TASK INSTRUCTIONS: Write out exactly the lines from the one with "You are a computer-use" through the last line of the data below, but not the pictures.

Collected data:

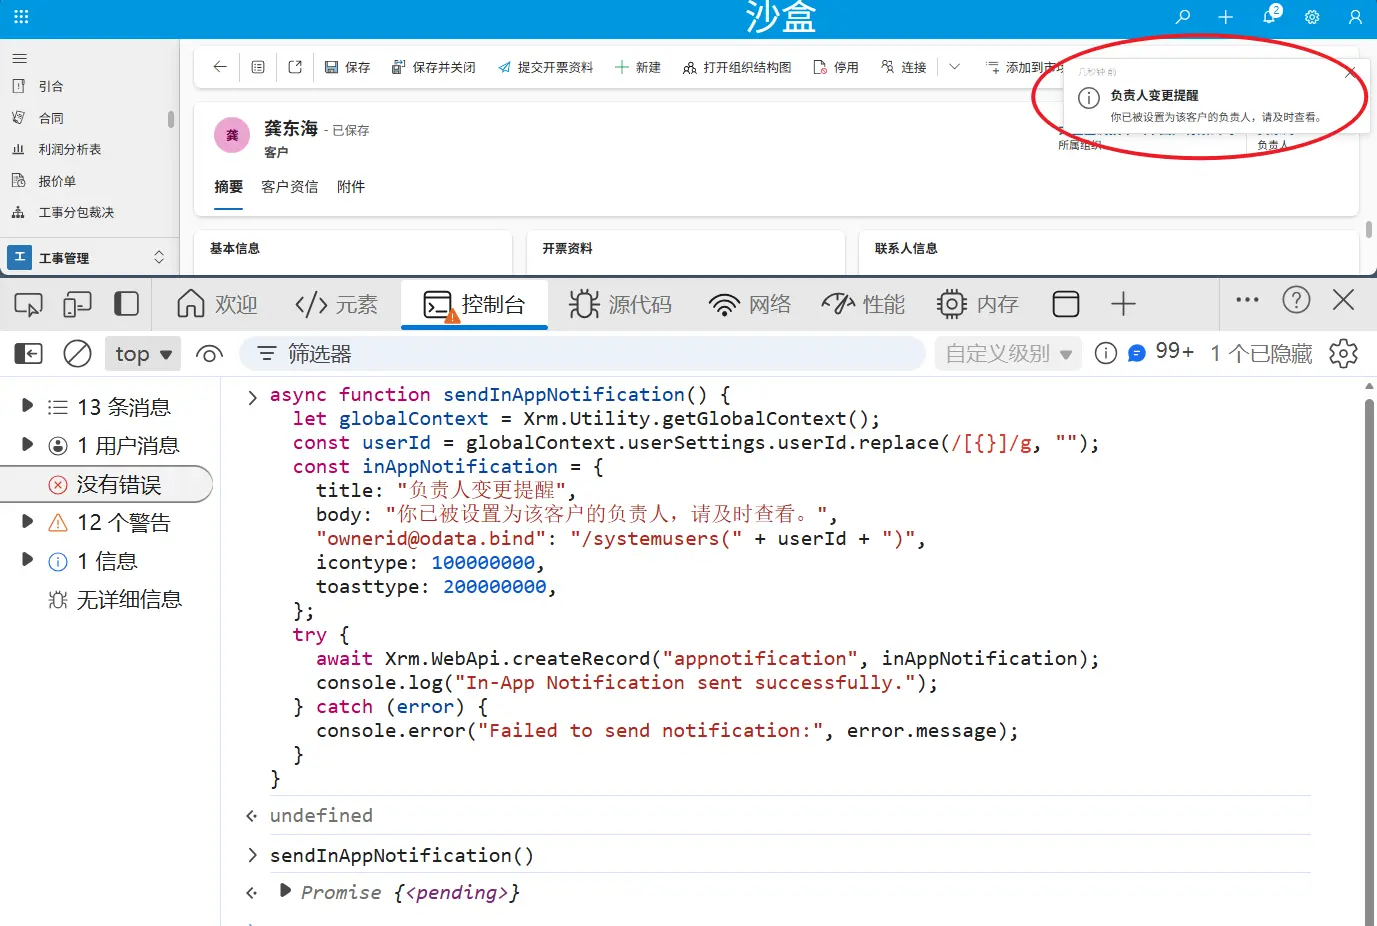Viewport: 1377px width, 926px height.
Task: Open the 自定义级别 log level dropdown
Action: [x=1007, y=353]
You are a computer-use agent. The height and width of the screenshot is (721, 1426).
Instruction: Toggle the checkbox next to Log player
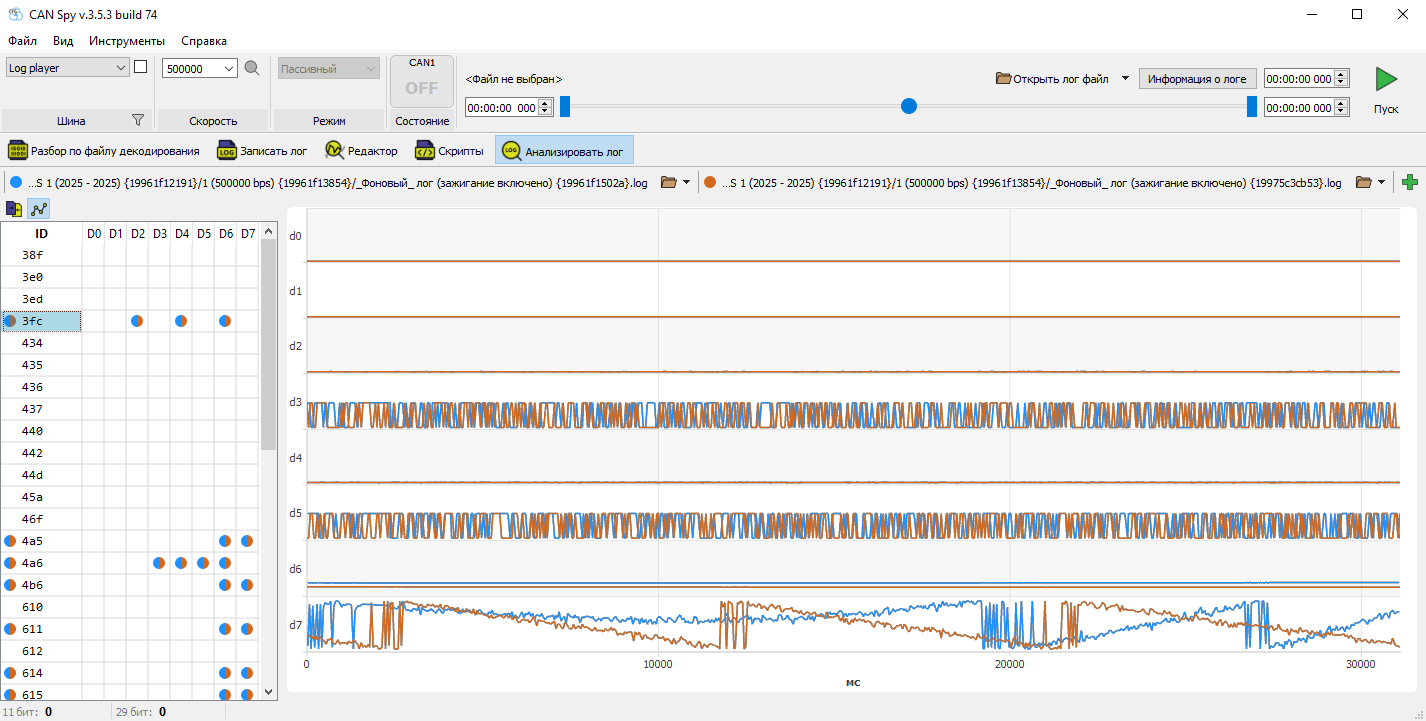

THE COMPLETED TASK:
You are a computer-use agent. The height and width of the screenshot is (721, 1426).
Instruction: Toggle the checkbox next to Log player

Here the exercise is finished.